[Collected data]

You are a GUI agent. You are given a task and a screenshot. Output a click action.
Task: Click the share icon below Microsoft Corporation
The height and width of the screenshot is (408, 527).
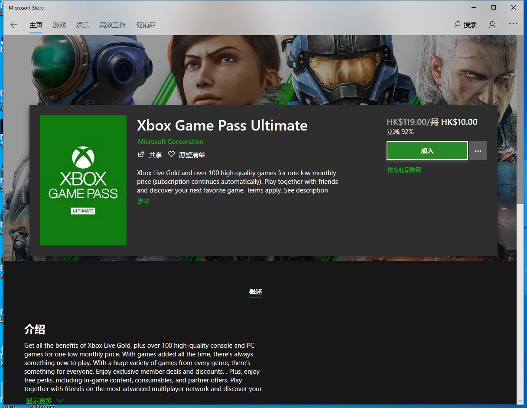pos(141,154)
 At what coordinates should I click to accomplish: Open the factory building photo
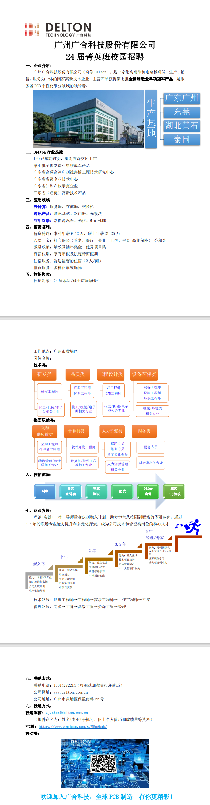coord(89,119)
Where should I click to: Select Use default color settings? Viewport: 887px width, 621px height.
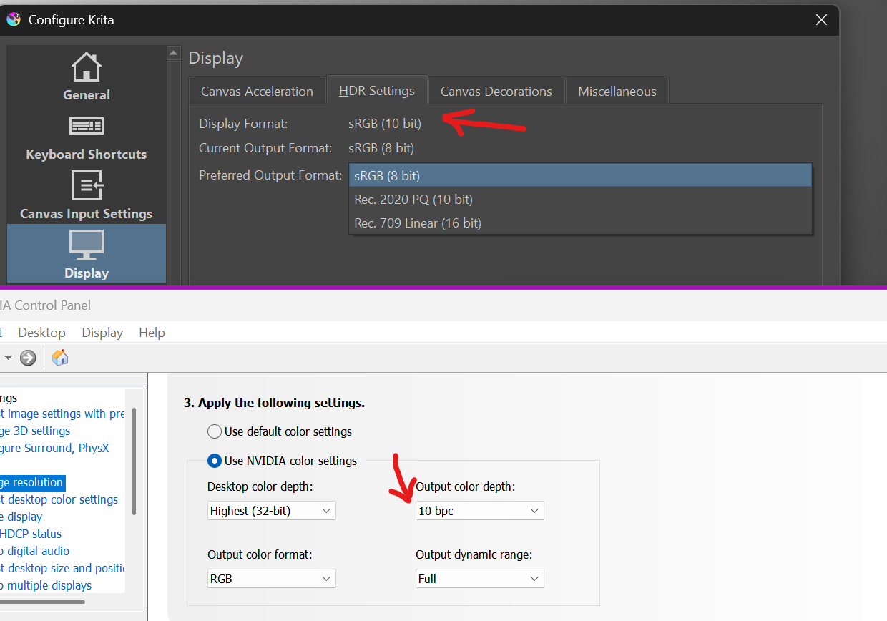point(214,431)
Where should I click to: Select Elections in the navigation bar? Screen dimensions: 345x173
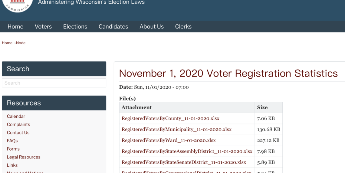click(75, 27)
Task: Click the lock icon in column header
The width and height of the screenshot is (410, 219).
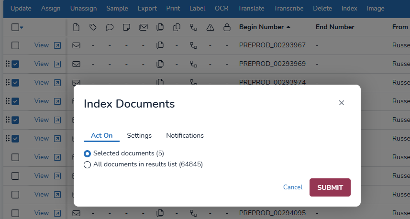Action: [227, 27]
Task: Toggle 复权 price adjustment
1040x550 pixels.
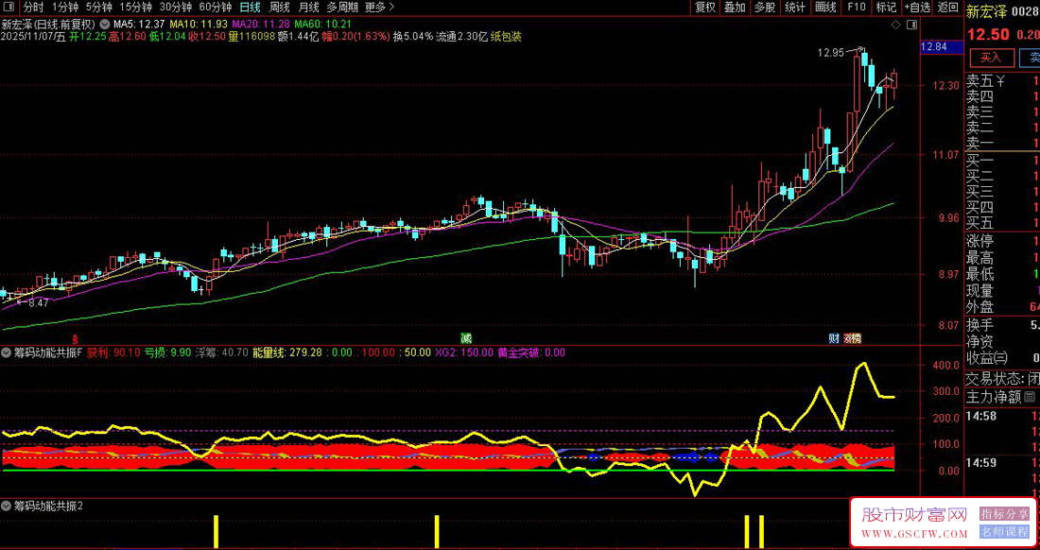Action: coord(705,8)
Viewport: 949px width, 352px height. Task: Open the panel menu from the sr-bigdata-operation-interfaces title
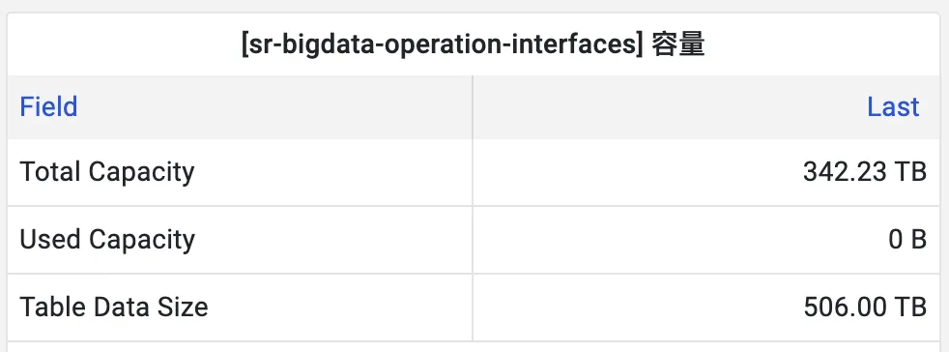click(x=473, y=45)
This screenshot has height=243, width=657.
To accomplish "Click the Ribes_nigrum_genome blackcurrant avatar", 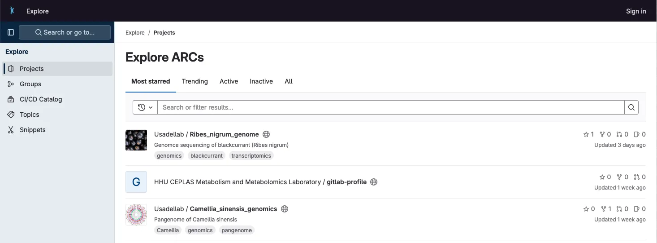I will [136, 141].
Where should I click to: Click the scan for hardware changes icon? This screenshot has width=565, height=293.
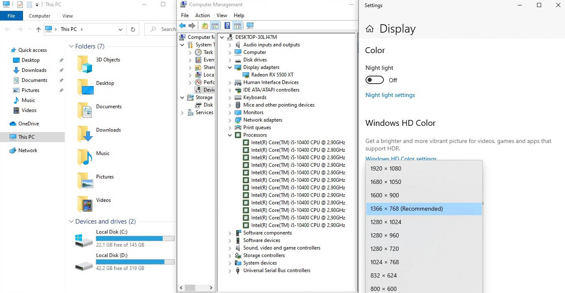(x=250, y=26)
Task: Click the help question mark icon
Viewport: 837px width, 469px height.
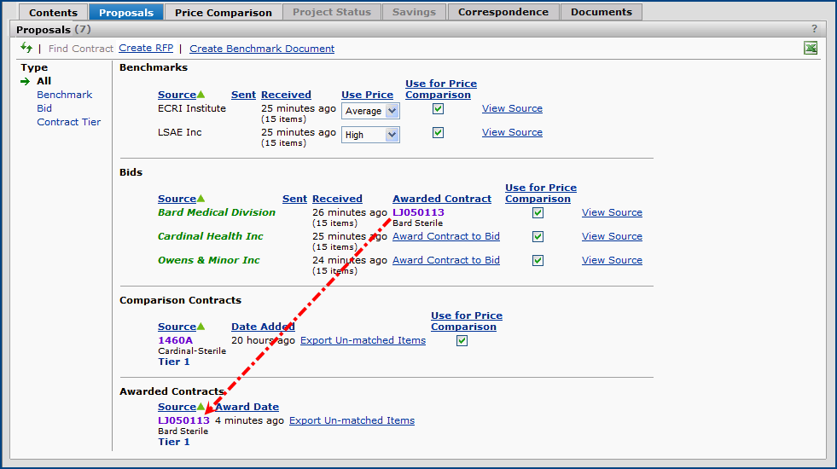Action: click(814, 29)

WHAT YOU WILL DO:
In the records, the line containing "Task: Click the help question mark icon" starts the span and the final line ends it. Output exactly that span, both ends included, with no pictures and nothing else.

EXERCISE RESPONSE:
Task: Click the help question mark icon
Viewport: 837px width, 469px height.
Action: click(814, 29)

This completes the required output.